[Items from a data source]
------------

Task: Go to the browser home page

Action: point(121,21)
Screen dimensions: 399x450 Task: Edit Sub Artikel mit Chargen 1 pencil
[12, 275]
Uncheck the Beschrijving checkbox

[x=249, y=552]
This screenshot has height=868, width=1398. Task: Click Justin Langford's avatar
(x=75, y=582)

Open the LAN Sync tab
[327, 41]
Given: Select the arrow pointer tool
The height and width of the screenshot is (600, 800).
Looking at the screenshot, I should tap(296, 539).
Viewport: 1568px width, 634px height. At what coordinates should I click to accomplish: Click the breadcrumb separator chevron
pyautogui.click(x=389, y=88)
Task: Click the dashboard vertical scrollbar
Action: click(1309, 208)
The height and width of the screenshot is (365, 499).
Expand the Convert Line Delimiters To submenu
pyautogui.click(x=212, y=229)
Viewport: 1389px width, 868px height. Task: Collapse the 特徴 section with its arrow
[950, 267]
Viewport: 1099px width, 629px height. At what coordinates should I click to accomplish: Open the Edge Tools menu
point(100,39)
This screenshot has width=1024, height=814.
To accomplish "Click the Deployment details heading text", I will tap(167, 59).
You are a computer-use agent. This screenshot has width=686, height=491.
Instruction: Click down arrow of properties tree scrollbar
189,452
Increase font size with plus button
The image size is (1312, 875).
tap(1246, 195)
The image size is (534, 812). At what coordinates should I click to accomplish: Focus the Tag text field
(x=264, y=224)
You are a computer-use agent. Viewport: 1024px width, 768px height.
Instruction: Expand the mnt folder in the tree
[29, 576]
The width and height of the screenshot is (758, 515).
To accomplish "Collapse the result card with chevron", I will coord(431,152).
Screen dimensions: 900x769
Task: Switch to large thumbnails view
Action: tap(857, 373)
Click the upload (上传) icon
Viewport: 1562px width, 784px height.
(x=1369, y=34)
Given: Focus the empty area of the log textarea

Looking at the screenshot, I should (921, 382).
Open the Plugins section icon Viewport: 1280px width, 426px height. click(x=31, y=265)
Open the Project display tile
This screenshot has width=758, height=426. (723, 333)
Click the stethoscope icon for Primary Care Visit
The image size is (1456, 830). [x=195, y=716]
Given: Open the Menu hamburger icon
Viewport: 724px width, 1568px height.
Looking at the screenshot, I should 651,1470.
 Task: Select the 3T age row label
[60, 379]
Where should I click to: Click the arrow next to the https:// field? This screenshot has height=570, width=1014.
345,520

------------

[Given instruction]
Repeat the stretch of data from the line containing "Viewport: 1389px width, 868px" through the line containing "(x=264, y=224)", copying each line exactly.

[Result of the task]
Viewport: 1389px width, 868px height. Task: Collapse the 特徴 section with its arrow
[950, 267]
Viewport: 1099px width, 629px height. At what coordinates should I click to accomplish: Open the Edge Tools menu
point(100,39)
This screenshot has width=1024, height=814.
To accomplish "Click the Deployment details heading text", I will tap(167, 59).
You are a computer-use agent. This screenshot has width=686, height=491.
Instruction: Click down arrow of properties tree scrollbar
189,452
Increase font size with plus button
The image size is (1312, 875).
tap(1246, 195)
The image size is (534, 812). At what coordinates should I click to accomplish: Focus the Tag text field
(x=264, y=224)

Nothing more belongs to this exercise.